_WHAT THIS TASK INVOLVES:_ Copy everything from the line containing "This screenshot has width=1456, height=819." down to the line containing "Action: [x=214, y=433]", substituting "Turn off" for "Disable" and keeping every other part unchanged.

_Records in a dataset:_
⟨

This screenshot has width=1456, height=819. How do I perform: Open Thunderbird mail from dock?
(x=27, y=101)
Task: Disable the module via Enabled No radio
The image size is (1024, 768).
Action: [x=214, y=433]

⟩
⟨

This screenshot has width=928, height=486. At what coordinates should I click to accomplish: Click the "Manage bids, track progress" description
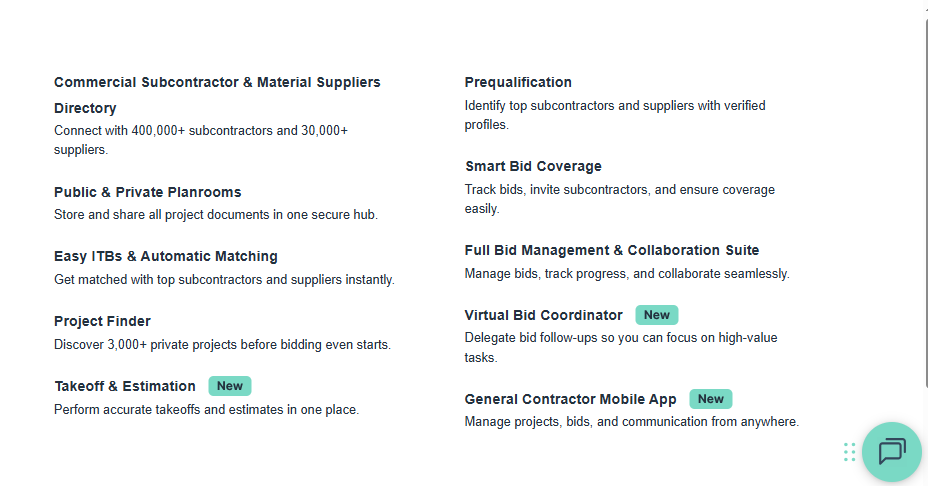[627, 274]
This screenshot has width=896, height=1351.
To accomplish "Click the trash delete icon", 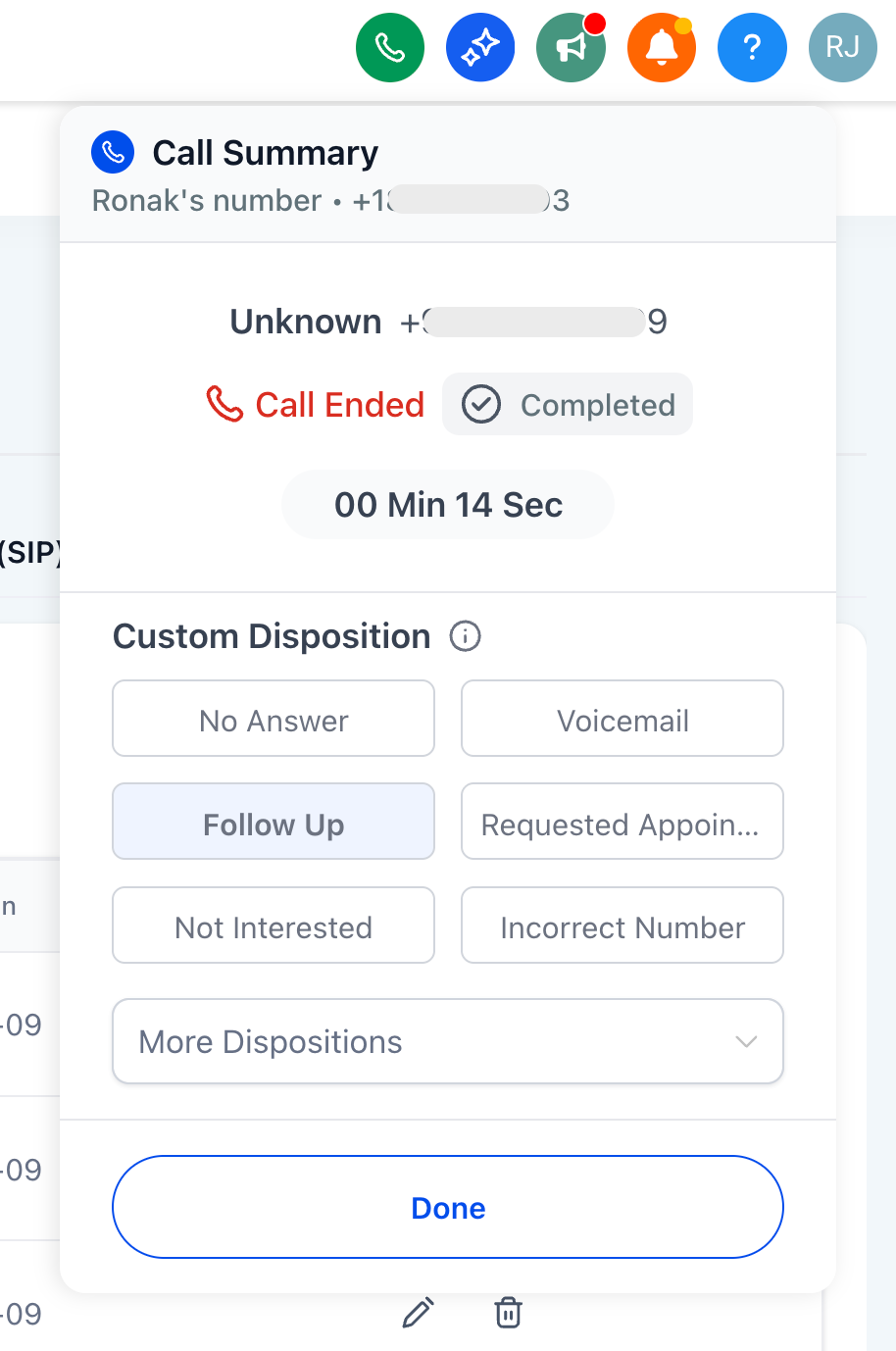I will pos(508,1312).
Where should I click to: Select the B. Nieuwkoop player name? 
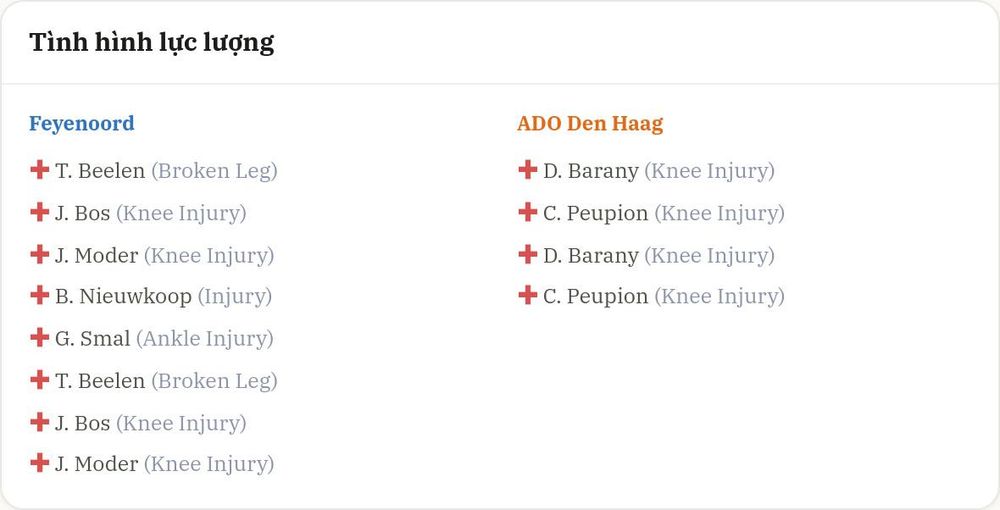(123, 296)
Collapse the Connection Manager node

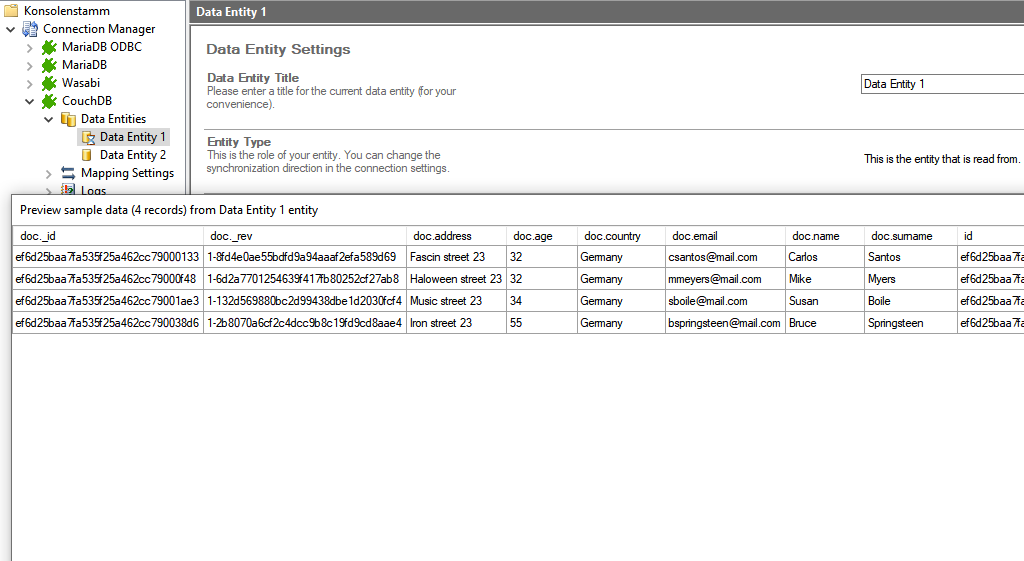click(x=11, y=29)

⟩

_RESPONSE FOR THIS EXERCISE:_
This screenshot has width=1456, height=819. How do I perform: Open Thunderbird mail from dock?
(x=27, y=101)
Task: Turn off the module via Enabled No radio
The image size is (1024, 768).
Action: [x=214, y=433]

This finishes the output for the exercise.